EXTRACT:
'''

At the Netherlands Cancer Institute, researchers have conducted a number of studies suggesting that chemotherapy is linked to cognitive deficits. In one study published in 1998, they found cognitive impairment in 32 percent of women with breast cancer given high dose chemotherapy and in 17 percent of patients getting standard dose chemotherapy.
On average, the women were studied two years after treatment. Another Dutch study in 1999 also found that breast cancer patients who got chemotherapy had significantly more cognitive impairment than those who did not.
At Dartmouth-Hitchcock Medical School, psychologist Tim Ahles and his team studied 71 men and women who had had chemotherapy for breast cancer or lymphoma and 57 similar people who had received only surgery and localized radiation for those cancers. Five years after treatment, all were cancer-free, but those treated with chemotherapy fared worse on paper-and-pencil cognitive tests than those who did not get chemotherapy.

'''

SUPPLIED ENTRIES:
'''

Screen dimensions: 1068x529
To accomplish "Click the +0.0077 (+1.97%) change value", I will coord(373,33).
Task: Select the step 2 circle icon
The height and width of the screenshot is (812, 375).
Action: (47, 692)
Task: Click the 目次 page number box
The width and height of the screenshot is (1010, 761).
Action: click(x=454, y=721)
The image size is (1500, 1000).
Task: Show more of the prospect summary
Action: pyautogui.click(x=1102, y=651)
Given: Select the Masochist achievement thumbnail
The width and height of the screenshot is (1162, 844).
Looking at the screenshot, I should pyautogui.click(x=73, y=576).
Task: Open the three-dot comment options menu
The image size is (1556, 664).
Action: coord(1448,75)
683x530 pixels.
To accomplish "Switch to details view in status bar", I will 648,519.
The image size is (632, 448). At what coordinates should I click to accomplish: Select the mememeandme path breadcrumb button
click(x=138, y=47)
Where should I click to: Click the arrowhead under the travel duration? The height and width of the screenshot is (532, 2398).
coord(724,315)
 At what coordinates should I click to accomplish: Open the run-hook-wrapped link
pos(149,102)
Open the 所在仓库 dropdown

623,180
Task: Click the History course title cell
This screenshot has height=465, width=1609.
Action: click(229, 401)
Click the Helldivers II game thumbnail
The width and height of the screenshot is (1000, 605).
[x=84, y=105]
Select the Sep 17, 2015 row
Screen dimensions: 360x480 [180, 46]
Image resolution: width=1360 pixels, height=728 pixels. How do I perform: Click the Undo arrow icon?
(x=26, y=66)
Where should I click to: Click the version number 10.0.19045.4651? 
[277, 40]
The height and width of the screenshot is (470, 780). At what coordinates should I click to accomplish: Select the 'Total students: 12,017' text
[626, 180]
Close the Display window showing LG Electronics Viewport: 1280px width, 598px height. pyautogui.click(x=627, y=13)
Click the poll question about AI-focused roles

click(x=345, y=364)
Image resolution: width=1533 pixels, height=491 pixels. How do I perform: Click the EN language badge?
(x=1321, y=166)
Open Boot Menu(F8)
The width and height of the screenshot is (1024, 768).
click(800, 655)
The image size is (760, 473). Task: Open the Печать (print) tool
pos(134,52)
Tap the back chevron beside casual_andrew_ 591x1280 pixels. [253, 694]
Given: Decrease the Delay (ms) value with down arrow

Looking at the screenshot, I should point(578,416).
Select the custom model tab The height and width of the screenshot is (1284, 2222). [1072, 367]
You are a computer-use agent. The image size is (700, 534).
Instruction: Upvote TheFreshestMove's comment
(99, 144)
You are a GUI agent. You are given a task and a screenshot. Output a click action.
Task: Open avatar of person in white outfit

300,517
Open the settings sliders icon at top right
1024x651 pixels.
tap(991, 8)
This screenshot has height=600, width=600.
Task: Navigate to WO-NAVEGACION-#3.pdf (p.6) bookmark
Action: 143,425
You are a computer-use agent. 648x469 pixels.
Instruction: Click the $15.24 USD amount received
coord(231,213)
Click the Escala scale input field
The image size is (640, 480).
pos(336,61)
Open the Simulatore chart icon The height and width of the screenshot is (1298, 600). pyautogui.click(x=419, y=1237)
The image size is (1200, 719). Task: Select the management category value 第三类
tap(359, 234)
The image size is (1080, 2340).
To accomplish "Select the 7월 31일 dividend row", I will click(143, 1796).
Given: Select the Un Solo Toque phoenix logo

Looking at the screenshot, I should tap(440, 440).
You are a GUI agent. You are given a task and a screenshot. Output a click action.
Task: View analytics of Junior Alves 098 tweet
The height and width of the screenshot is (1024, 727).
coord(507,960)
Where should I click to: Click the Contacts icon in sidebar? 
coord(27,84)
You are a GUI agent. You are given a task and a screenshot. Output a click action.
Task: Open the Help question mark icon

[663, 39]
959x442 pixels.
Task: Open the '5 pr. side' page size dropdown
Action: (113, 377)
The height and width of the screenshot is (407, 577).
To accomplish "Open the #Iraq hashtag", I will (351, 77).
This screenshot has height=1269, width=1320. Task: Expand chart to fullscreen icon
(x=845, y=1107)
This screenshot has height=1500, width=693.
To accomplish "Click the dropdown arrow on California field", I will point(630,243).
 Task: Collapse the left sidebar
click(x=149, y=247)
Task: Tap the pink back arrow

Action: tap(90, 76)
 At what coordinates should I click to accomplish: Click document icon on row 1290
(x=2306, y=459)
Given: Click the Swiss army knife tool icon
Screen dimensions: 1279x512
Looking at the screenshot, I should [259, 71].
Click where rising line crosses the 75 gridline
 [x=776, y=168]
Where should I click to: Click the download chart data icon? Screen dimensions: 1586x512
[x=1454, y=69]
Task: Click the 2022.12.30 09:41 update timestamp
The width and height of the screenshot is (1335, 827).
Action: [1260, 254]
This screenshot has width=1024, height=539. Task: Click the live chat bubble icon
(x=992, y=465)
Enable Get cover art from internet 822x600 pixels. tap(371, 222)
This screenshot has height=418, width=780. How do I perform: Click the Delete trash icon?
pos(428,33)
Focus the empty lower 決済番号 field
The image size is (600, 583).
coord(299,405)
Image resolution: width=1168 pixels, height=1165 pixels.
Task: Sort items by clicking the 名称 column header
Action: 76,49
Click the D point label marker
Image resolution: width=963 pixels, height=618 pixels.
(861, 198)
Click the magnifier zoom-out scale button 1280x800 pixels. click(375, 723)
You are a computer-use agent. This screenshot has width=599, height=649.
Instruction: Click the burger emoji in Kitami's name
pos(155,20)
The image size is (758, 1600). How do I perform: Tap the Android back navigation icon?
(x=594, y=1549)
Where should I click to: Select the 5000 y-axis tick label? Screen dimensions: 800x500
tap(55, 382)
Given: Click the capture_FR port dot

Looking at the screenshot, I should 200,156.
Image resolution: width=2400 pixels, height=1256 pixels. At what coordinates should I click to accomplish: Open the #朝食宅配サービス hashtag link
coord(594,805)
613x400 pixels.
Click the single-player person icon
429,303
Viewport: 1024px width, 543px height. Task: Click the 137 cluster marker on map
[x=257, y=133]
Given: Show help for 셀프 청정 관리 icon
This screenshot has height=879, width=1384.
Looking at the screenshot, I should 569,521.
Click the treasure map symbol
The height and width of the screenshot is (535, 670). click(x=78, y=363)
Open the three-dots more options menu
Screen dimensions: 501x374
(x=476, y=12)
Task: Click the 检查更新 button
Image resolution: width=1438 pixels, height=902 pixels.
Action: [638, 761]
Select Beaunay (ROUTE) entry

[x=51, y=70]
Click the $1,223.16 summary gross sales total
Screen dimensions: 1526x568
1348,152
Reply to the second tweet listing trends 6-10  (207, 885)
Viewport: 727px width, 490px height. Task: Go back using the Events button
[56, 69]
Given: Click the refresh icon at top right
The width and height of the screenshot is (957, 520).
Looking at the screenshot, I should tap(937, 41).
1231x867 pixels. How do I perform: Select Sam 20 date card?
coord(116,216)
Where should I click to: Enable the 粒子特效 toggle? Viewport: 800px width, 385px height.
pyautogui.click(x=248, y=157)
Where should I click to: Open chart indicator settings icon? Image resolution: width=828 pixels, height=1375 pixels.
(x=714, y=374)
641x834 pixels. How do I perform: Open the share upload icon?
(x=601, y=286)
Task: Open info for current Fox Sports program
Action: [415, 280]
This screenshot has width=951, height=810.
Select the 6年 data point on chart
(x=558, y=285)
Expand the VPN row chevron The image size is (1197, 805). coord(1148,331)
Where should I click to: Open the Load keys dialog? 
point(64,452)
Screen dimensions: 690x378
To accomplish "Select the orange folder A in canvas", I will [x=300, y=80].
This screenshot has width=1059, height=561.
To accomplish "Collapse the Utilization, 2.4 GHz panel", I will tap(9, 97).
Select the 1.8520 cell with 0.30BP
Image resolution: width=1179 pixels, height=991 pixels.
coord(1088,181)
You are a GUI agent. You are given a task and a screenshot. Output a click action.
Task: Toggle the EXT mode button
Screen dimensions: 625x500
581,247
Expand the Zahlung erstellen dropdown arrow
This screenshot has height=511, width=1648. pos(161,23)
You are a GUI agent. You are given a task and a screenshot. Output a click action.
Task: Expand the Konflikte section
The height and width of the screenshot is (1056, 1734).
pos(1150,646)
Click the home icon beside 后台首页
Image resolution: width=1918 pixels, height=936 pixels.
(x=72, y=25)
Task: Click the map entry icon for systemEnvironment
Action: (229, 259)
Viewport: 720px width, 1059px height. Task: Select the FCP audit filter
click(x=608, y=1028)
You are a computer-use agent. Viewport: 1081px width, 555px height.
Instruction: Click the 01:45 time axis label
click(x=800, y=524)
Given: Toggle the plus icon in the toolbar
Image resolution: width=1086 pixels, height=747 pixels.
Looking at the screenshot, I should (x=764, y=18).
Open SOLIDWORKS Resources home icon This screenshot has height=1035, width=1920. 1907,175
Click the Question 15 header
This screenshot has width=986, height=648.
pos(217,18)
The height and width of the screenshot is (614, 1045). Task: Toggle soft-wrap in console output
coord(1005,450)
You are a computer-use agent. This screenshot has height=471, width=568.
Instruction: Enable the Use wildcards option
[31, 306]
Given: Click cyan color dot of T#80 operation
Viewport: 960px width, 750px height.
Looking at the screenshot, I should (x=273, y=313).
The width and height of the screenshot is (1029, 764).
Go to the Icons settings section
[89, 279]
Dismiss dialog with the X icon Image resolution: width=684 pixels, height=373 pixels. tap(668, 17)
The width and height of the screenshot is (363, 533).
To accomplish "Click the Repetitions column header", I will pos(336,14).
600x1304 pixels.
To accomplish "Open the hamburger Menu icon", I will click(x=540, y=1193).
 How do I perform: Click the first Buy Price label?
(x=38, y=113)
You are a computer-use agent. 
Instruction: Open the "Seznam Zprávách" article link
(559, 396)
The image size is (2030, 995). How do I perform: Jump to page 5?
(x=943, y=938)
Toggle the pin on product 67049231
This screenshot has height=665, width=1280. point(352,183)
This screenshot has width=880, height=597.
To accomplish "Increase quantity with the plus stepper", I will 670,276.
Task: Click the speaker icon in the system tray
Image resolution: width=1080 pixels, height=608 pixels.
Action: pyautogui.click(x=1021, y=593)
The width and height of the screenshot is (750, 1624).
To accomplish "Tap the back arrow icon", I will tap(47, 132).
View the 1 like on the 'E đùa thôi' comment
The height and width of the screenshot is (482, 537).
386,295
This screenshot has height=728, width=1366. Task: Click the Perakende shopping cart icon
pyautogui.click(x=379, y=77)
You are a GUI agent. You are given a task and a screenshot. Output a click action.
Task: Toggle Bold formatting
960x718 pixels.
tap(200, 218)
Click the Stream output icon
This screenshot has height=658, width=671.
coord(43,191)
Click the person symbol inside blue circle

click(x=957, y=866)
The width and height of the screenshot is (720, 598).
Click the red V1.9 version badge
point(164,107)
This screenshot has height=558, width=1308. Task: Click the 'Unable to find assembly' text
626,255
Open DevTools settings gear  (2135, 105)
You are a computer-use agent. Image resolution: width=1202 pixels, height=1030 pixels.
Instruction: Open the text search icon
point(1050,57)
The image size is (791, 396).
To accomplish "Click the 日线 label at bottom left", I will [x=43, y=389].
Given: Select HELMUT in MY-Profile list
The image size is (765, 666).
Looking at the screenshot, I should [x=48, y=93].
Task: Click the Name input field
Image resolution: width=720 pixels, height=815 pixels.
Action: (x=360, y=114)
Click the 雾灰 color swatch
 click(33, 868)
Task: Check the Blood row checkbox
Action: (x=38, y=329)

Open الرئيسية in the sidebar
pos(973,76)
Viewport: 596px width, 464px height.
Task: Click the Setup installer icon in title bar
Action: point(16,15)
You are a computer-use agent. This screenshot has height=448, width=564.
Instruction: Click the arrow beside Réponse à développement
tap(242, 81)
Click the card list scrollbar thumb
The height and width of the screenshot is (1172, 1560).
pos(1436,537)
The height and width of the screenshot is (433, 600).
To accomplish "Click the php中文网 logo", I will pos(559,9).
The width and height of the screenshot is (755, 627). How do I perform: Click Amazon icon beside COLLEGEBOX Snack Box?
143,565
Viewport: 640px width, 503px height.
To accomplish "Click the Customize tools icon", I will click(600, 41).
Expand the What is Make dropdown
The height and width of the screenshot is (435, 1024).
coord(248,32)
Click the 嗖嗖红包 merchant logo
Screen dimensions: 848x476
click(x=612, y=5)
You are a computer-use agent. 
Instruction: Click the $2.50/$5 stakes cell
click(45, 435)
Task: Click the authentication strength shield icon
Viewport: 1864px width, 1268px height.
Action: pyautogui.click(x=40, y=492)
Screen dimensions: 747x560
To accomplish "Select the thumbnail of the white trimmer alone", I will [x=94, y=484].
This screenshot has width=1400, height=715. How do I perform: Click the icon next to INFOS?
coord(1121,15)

'''

YOUR TASKS:
1. Summarize the passage on chemotherapy and cognition in two sentences.
2. In the passage on chemotherapy and cognition, what share of women given standard dose chemotherapy showed cognitive impairment in the 1998 study?
The listing has no connection to the passage on chemotherapy and cognition.

SOLUTION LIST:
1. Studies at the Netherlands Cancer Institute linked chemotherapy to cognitive deficits in breast cancer patients, with a 1998 study finding impairment in 32 percent of women given high dose chemotherapy and 17 percent given standard dose. At Dartmouth-Hitchcock Medical School, a study of 71 chemotherapy patients and 57 patients treated only with surgery and localized radiation found that, five years after treatment, the chemotherapy group did worse on paper-and-pencil cognitive tests, though all were cancer-free.

2. 17 percent.